Elgar’s lifelong fascination with ciphers and word games is well known. It is remarkable his musical scores and letters are peppered with anagrams and secret codes. He was so obsessed with ciphers he would even insert them in the margins of orchestra programs. In April 1886 he attended a performance at the Crystal Palace conducted by August Manns in honor of Franz Liszt who was present for the occasion. Elgar expressed his opinion of the performance by writing a message in cipher on his program. It was later decoded as “Gets you to joy, and hysterious.” The word hysterious is a portmanteau sourced from the words hysteria and mysterious. Hysterious is one example of Elgar’s interest in wordplay. Another is his use of trick spellings. He spelled excuse as xqqq, and score as ckor, skore, skorh, skowre, skourrghe, csquorr, skourghowore, and ssczowoughohr.
In July 1897, Elgar sent a coded letter to Dora Penny who later became the ‘variationee’ for Variation X with the nickname Dorabella. This coded message is known as the Dorabella Cipher, and it is among the most famous puzzles in cryptography because it remained unbroken for over a century. In his first biography published in 1905, Elgar describes how he amused himself with cryptograms on railway journeys and solved an allegedly unbreakable Nihilist cipher by John Holt Schooling found in an 1896 issue of The Pall Mall Gazette. He was so pleased with this discovery he painted the solution on a wooden box using black paint. This box is now in the possession of the Elgar Birthplace Museum.

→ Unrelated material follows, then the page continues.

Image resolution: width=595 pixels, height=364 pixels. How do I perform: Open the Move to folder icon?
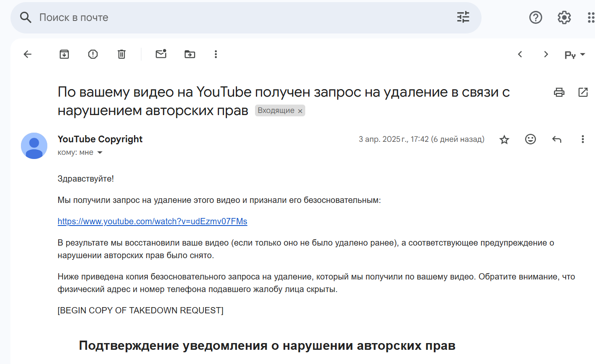190,54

Elgar combined his interest in codes with his love for music by inserting music ciphers in some of his compositions. In an Allegretto composed for the Gedge sisters, he used the letters of their name as the basis for a musical motive. This approach imitates Schumann’s Nordische Lied in which he transforms the name of a Danish contemporary, Gade, into a musical motive. The 1899 premiere of the Enigma Variations Op. 36 publicly sealed the case for Elgar’s cipher mania. Shortly after that in The Dream of Gerontius Op. 38, a sacred oratorio completed in 1900, Elgar encoded the names of some of his harshest critics in the Demons’ Chorus.
Elgar’s interest in wordplay was deeply personal as shown by special names he conceived for his only child, a home, and himself. His only child was named Carice, a term produced by combining six letters from his wife’s first and middle names (Caroline Alice). In March 1899 he named his new home Craeg Lea, a title constructed by reversing the letters of his last name (Craeg Lea) and inserting the first letters of the first names of his daughter, wife, and himself (Carice, Alice, and Edward). Coincidentally, C.A.E. are also the initials for his wife in the Enigma Variations, a work completed a month before the family moved to Craeg Lea. He later invented the palindrome Siromoris to serve as his telegraphic address, a name based on his two honors – a knighthood and the Order of Merit. In correspondence he used this name as well as the opening bars of the Enigma Theme to represent himself. Since he composed the Enigma Theme, this identification is self-evident.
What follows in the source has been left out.